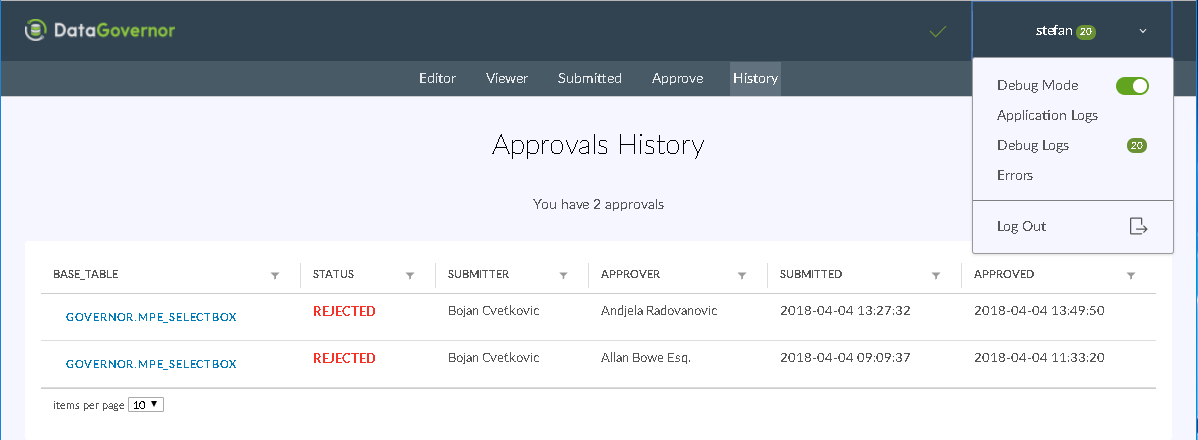This screenshot has height=440, width=1198.
Task: Click the Debug Logs count badge
Action: pyautogui.click(x=1136, y=146)
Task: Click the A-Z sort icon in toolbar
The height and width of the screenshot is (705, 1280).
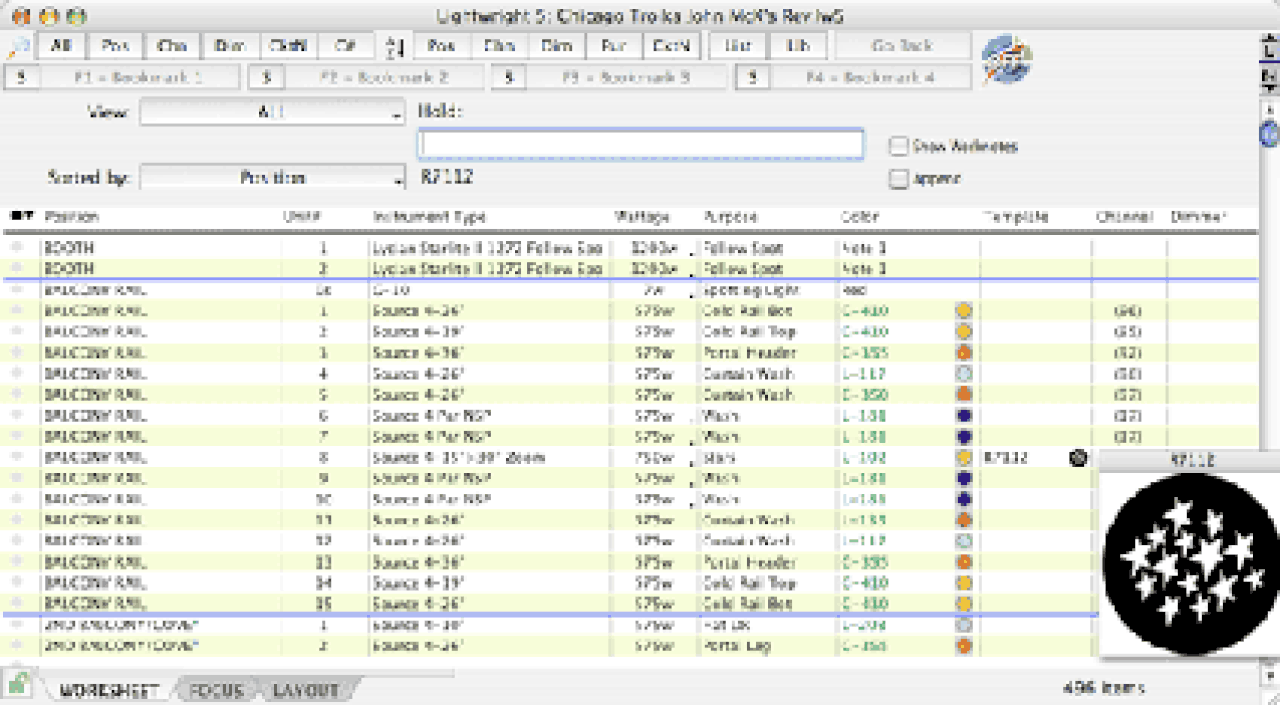Action: pyautogui.click(x=393, y=46)
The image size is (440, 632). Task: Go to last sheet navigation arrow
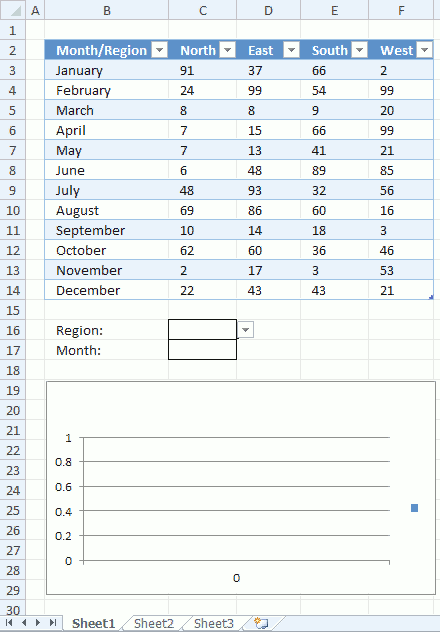(x=53, y=623)
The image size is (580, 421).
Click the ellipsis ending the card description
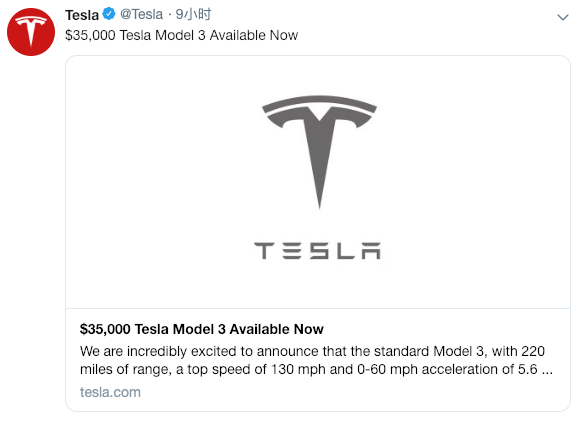point(547,371)
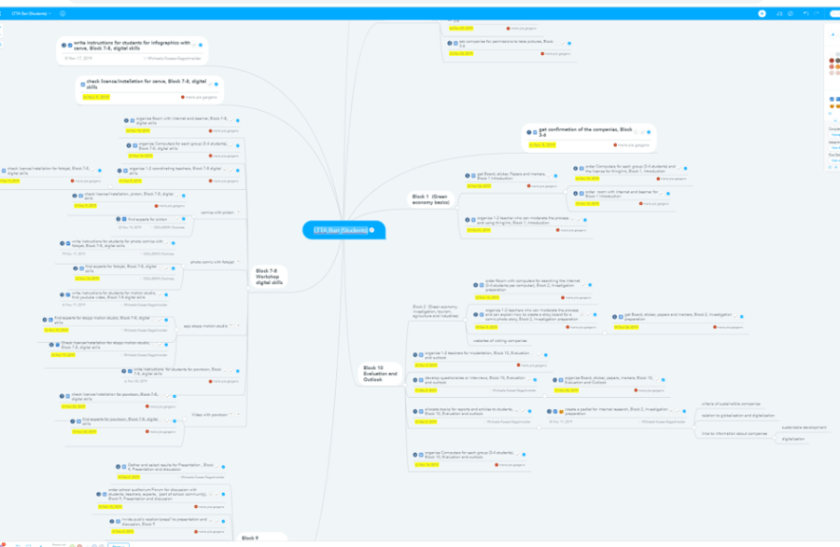Click the info icon next to map title
Image resolution: width=840 pixels, height=547 pixels.
click(62, 14)
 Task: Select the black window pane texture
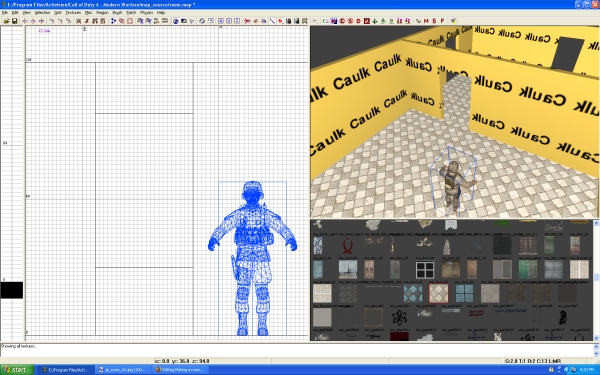pyautogui.click(x=425, y=270)
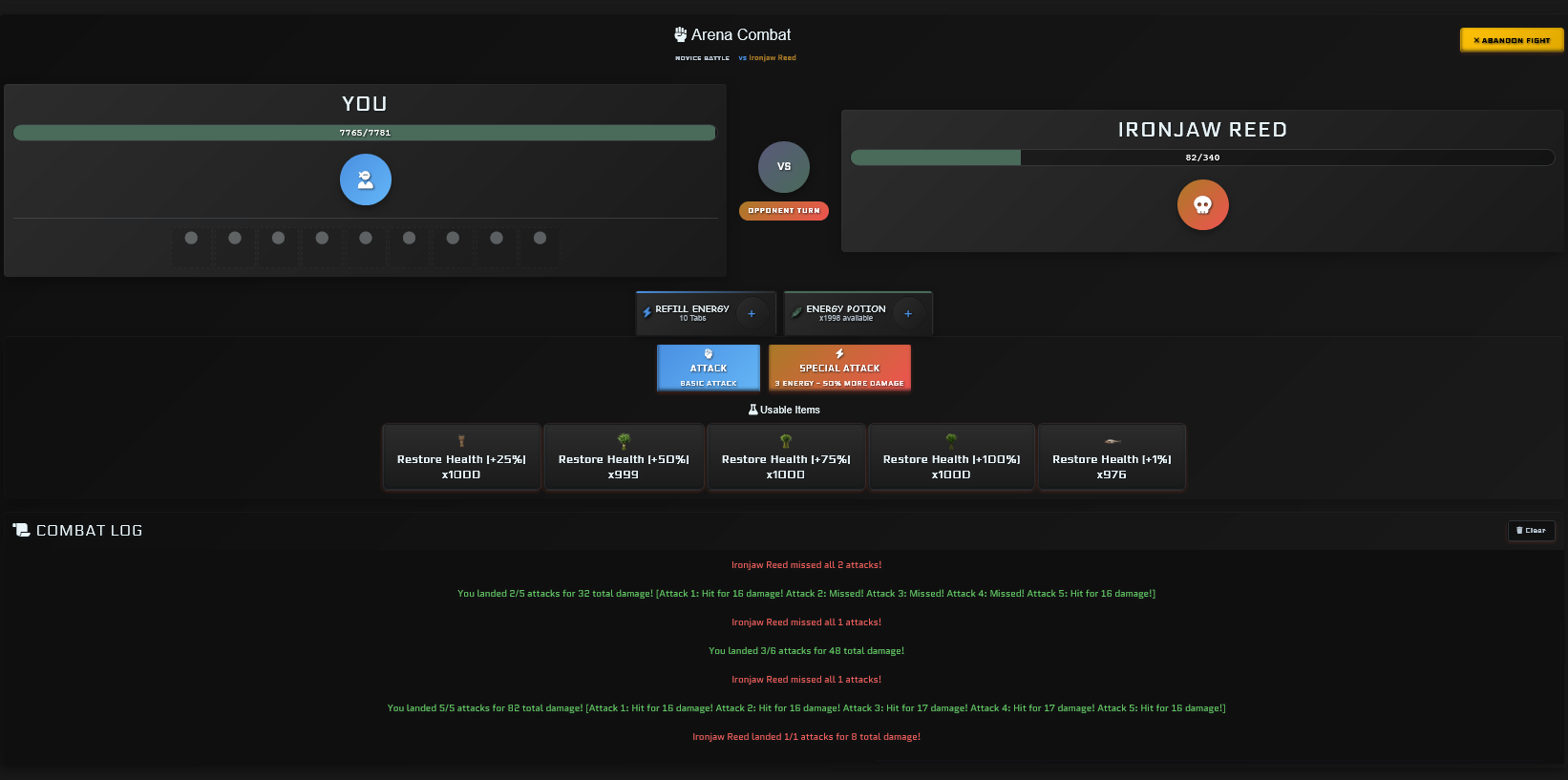Abandon the fight with the yellow button

pyautogui.click(x=1511, y=40)
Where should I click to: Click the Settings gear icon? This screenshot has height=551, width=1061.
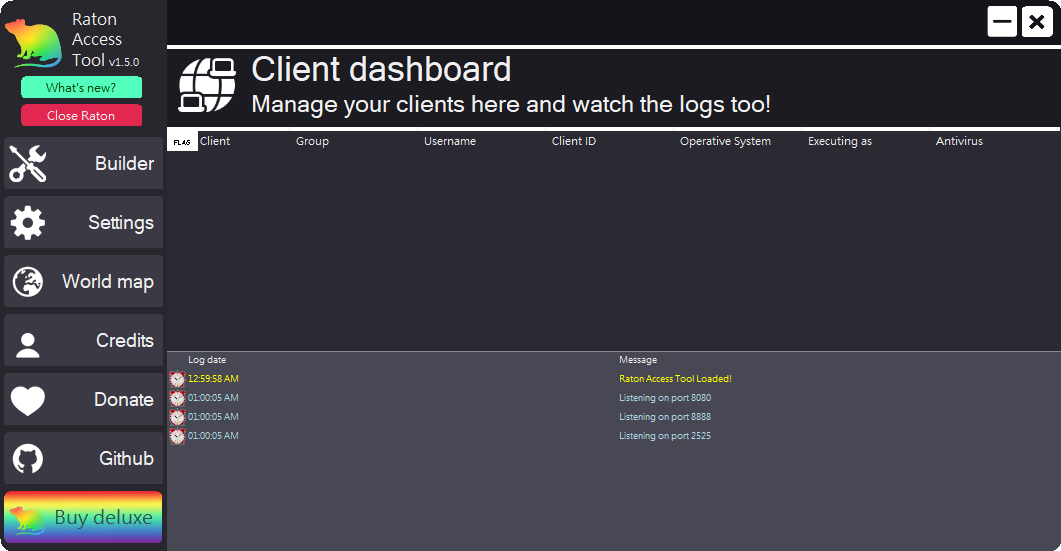point(28,223)
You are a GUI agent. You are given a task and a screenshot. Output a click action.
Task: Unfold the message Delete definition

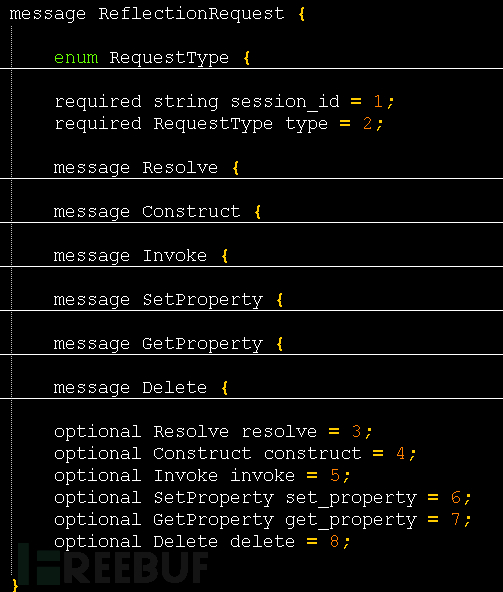[141, 387]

TASK INSTRUCTIONS:
Return only the lines from the line containing "Where should I" through the last line of the records above, both ends included, exactly as written, leaving pictures out.

REPLY TO THE EXERCISE:
Where should I click to: Click the Settings gear icon? This screenshot has height=551, width=1061.
point(28,223)
You are a GUI agent. You are given a task and a screenshot. Output a click action.
Task: Unfold the message Delete definition

[141, 387]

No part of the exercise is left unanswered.